Due to the large number of hydrogen bonds holding water molecules together, so in turn water has a high latent heat of vaporisation of 2268 J, which is the energy needed to convert liquid water into steam. Animals use this property of water by using excess body heat to evaporate water from their surfaces, resulting in them transferring a lot of energy into the environment but only losing a little water. Sweating and panting are based on this principle. Plants also use transpiration in the same manner in order to stop them from overheating. Water also has a high latent heat of fusion from solid to liquid requiring 300J per gram of ice to melt it to water. This means that water stays in a liquid state. This is very important as water is less likely to freeze, which is vital in the case of cytoplasm in cells; since a large percentage of a cell is water and if the water froze it would cause the cells to be irreparably damaged. The freezing point of water is also decreased by solutes by disrupting the hydrogen bonds. In the cytoplasm, there are many solutes and so the water freezes at a temperature below 0 oC. As water cools, its density increases, though ice floats on water since water is at its most dense at 4 oC which is when its bonds are closes together. When water freezes the lattice arrangement of its structure move apart slightly and it floats on the surface. This allows aquatic life to continue since the layer of ice insulates the water below which stays at 4 oC.

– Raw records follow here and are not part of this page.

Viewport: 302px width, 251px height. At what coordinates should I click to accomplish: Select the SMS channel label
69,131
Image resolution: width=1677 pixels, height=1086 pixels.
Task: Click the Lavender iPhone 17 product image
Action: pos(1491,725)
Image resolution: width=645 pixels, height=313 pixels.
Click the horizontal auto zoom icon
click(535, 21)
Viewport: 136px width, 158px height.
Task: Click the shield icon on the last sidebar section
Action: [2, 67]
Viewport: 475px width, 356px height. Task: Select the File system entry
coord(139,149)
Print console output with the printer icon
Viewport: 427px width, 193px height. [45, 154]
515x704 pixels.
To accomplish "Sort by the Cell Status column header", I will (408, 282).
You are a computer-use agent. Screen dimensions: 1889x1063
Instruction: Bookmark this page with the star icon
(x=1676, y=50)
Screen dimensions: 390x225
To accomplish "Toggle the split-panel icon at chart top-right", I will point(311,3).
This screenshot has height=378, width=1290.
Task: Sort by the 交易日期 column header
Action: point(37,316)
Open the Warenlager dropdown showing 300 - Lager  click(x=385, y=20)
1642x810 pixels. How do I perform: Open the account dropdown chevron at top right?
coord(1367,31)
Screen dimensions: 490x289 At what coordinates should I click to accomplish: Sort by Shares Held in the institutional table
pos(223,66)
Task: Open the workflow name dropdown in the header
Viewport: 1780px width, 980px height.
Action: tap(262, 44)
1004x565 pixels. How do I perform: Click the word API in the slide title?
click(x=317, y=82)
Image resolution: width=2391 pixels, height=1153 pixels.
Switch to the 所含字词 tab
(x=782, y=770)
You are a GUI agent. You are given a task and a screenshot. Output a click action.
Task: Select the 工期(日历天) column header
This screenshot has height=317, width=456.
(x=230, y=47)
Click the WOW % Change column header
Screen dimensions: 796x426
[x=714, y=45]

Water molecules are highly cohesive because of the hydrogen bonds between the molecules. The cohesive property of water allows plants to pull up water through xylem vessels from the roots to the leaves called the transpiration stream. This also causes the water molecules when they come into contact with air will be held tightly together and the water molecules below them, forming an elastic film known as surface tension. Organisms such as water skaters can move across the surface of the water since they have hydrophobic feet, and a small body mass spread over a large surface area. The surface tension of the water also provides support for plants such as water lilies that rely on water to keep them afloat. Water also has strong hydrostatic forces making it incompressible. This provides support for soft bodied creature such as worms, slugs and jelly fish which therefore due not require a supporting skeletal system also allowing plants to support themselves.